4  Latent variables

4.1 Setting

Many statistical models simplify when written in terms of unobserved latent variable \(U\) in addition to the observed data \(Y\). The latent variable

  • may really exist: for example, when \(Y = I(U > c)\) for some continuous \(U\) (“do you earn less than c per year?”);

  • may be human construct: for example, something called IQ is said to underlie scores on intelligence tests, but is IQ just a cultural construct? (“Mismeasure of man” debate, etc.);

  • may just be a mathematical / computational device: for example, latent variables are used in the implementation of MCMC or EM algorithms.

Some prominent examples include models with random effects, hidden variables in probit regression, and mixture models.

Example 4.1 (Velocity of galaxies) The galaxies data set of the MASS R packages provides the velocities, in km/sec, of 82 galaxies, moving away from our own galaxy, from 6 well-separated conic sections of an ‘unfilled’ survey of the Corona Borealis region.
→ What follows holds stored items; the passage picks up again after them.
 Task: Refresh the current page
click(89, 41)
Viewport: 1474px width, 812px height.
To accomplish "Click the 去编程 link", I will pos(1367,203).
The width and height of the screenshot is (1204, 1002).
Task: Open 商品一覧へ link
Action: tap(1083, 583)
If galaxies are indeed super-clustered the distribution of their velocities estimated from the red-shift in their light-spectra would be multimodal, and unimodal otherwise.

Figure 4.1 shows two kernel density estimators with gaussian kernel but different bandwidth selection procedures. We can think of each observation having a latent, unobserved, variable indicating the supercluster the galaxy belongs to. Clearly, depending on what density estimator is used, we may end up with different inferences.

Code
cols <- hcl.colors(3)
data("galaxies", package = "MASS")
## Fix typo see `?galaxies`
galaxies[78] <- 26960
## Rescale to 1000km/s
galaxies <- galaxies / 1000
plot(x = c(0, 40), y = c(0, 0.25), type = "n", bty = "l",
     xlab = "velocity of galaxy (1000km/s)", ylab = "density")
rug(galaxies)
lines(density(galaxies, bw = "nrd0"), col = cols[2])
lines(density(galaxies, bw = "SJ"), col = cols[3])
legend("topleft", legend = c('bw = "nrd0"', 'bw = "SJ"'),
       col = cols[2:3], lty = 1)
Density of galaxy velocities in 1000km/s, using two kernel density estimators with gaussian kernel but different bandwidth selection procedures.
Figure 4.1: Density of galaxy velocities in 1000km/s, using two kernel density estimators with gaussian kernel but different bandwidth selection procedures.

4.2 Latent variable models

Let \([U], D\) denote discrete random variables, and \((U), X\) continuous ones.

Then in notation for graphical models:

  • \([U] \to X\) or \([U]\to D\): finite mixture models, hidden Markov models, changepoint models, etc.

  • \((U) \to D\): data coarsening (censoring, truncation, \(\ldots\))

  • \((U)\to X\) or \((U)\to D\): variance components and other hierarchical models (generalized nonlinear mixed models, exploratory / confirmatory factor analysis, etc.)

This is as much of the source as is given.